Nedense sizlerle paylaşmak istedim yaşadıklarımı aklımdan geçenleri, insan paylaştıkça daha çok güzel şeyler düşünüyor... Mesela benim çok ilgimi çekmedi her şeyin güzel olduğunu, güzel olacağını söyleyenlerin nasihatleri,  çoğu zaman rüya gibi sözler etseler de...

Bazen her yerde bir işe yaramıyor güzel söz etmek, belki söyleyenin çıkarına oluyor hepsi bu... Acaba yine yalan mı söyleyecek diye düşünceler kapılıyor insan haksız da değil...

Zira yalanın en çok söylendiği zamanlar... Yalanın olmadığı girmediği bir kurum yok gibi değil, yok... İnsanların çoğu en çok yalan söylüyorlar günlük hayatlarında, sizce de öyle değil mi?

Siyasette sağda solda ve din anlatanların doğruluktan söz edenlerin çoğunun dilinde yalan...

Yalan söylüyor sağcısı solcusu ülkenin...

Asla yapmayacakları sözleri verenler bir yere gelebilmek bir makama çıkabilmek adına...

Siz de biliyorsunuz aslında ben de iş olsun diye gündeme taşıyorum aslında...

Bazıları kabul etmese de “iddia ediyorum” ülkenin en coşkulu güzel sözler eden, sözleri şiirlerle taçlandıran en maharetli kişisi Ülkenin Cumhurbaşkanı Cumhurbaşkanımız Recep Tayyip Erdoğan...

Kabul edelim çok maharetli bir hatip kendisi...

Ekonominin sorumlusu benim ben derken de, bunların aklı basmaz ben ekonomistim derken de, ekonomi dibe vurduğu zaman da, iyi şeyler olduğu zaman da, emeklilere “siz bu parayla geçinin denip 12 500 lira emekli maaşı verilirken de” hep alkışlandı ve alkışlanmaya devam ediyor...

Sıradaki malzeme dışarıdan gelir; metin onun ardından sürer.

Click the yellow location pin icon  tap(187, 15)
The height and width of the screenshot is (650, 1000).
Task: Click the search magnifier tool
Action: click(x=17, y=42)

Nas var bu can bu bedende olduğu müddetçe faizi indireceğim derken de, faizin yükseltilmesi için gayret gösterilirken de hep alkışlandı, çünkü güzel sözler arasına sarıp sarmalamayı çok iyi beceriyor yoksulluğu yolsuzluğu açlığı...

Ve dini her yere taşımayı...

 Ve sonunda gelinen yerde 4 milyon hane halkı sosyal yardımlarla ayakta durmaya çalışırken de, alkışlanan kişi kendisi...

Hem çok şanslı hem bu konularda büyük maharet sahibi Allah var...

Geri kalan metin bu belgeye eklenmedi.